Records excerpted from a collection:
------------------------------------------------------------

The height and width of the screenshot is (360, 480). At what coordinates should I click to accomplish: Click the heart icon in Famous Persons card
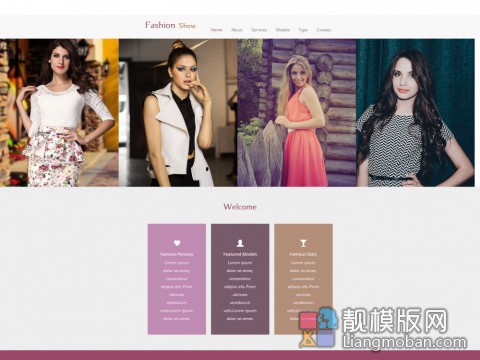tap(177, 243)
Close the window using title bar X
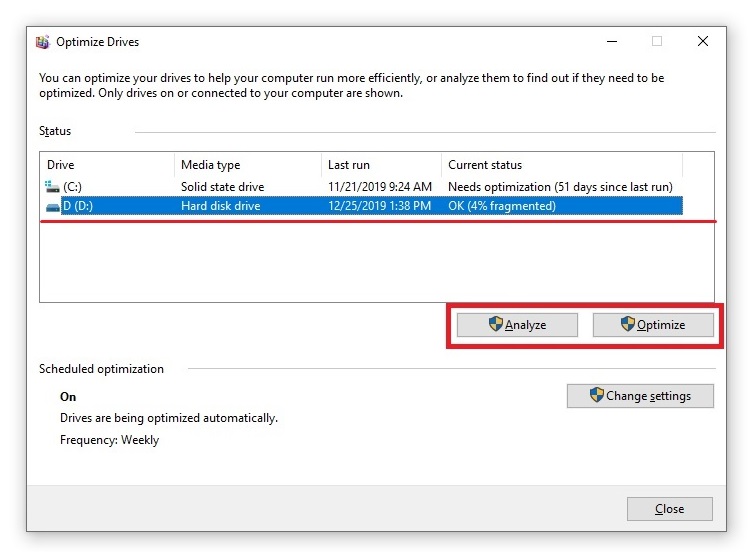The height and width of the screenshot is (559, 751). tap(703, 42)
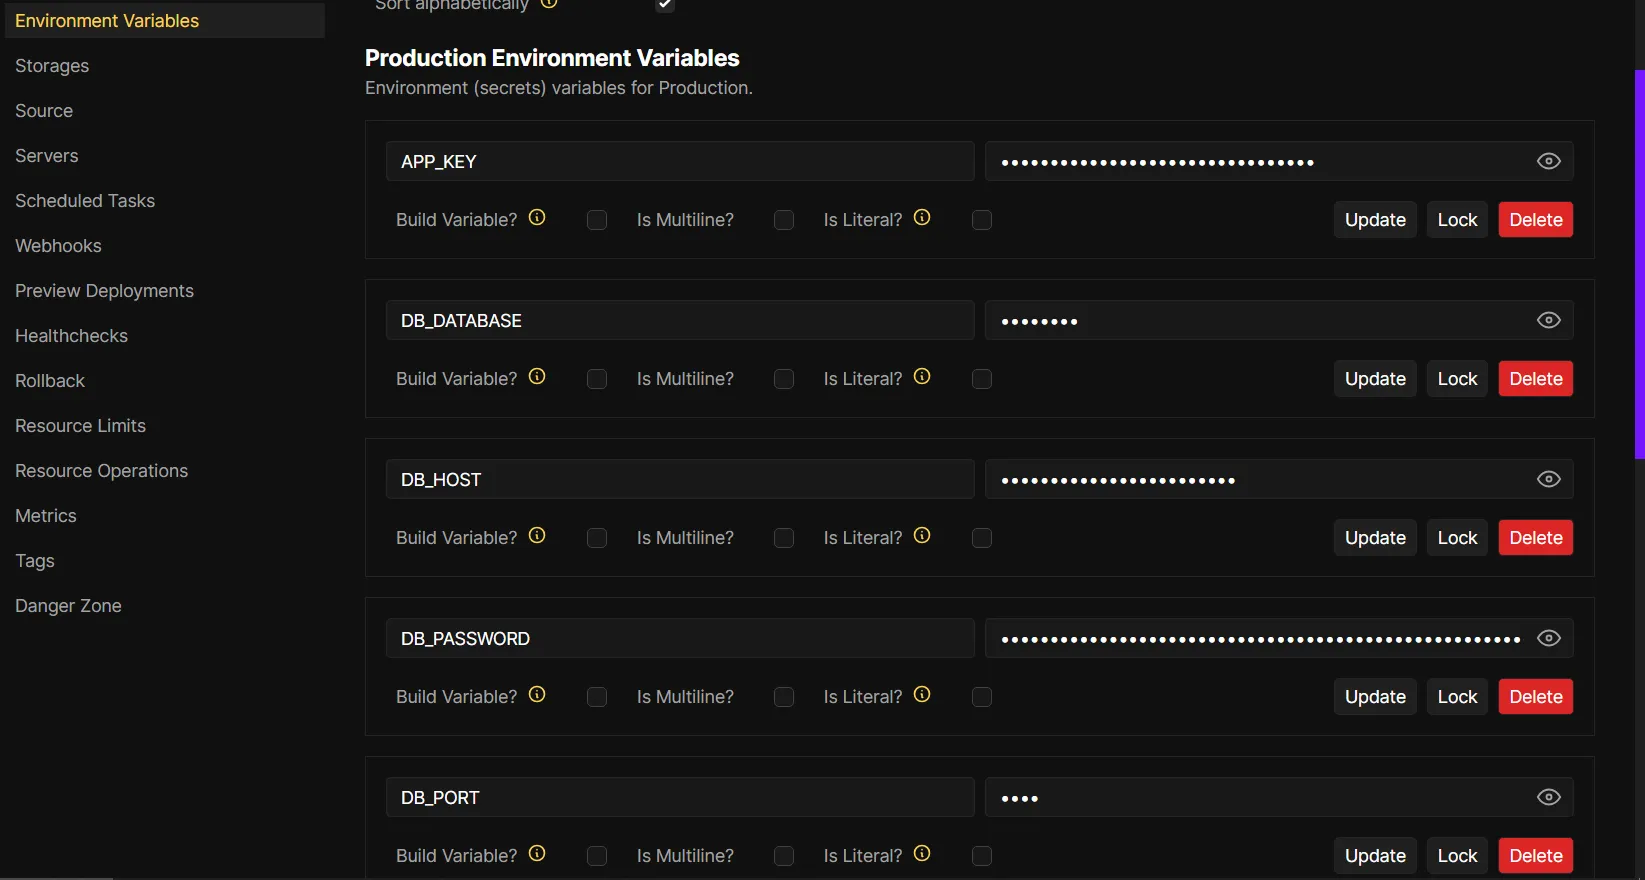
Task: Navigate to Resource Limits page
Action: (x=80, y=426)
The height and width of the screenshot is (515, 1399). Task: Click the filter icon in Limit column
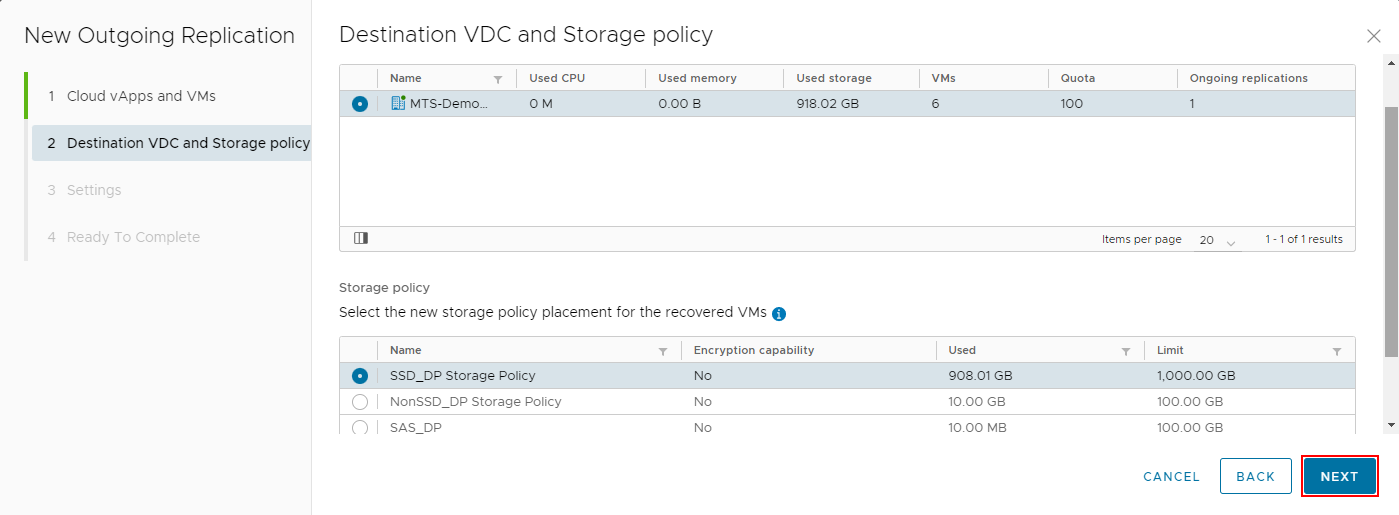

------------------------------------------------------------

(What to do) Start at the line holding "Close the window using title bar X" and stop at the last line of the entries above. Repeat those lines exactly, pictures excluded.

(Solution for this problem)
Close the window using title bar X
The height and width of the screenshot is (559, 751). tap(703, 42)
Task: Navigate to Resource Limits page
Action: (x=80, y=426)
The height and width of the screenshot is (515, 1399). Task: Click the filter icon in Limit column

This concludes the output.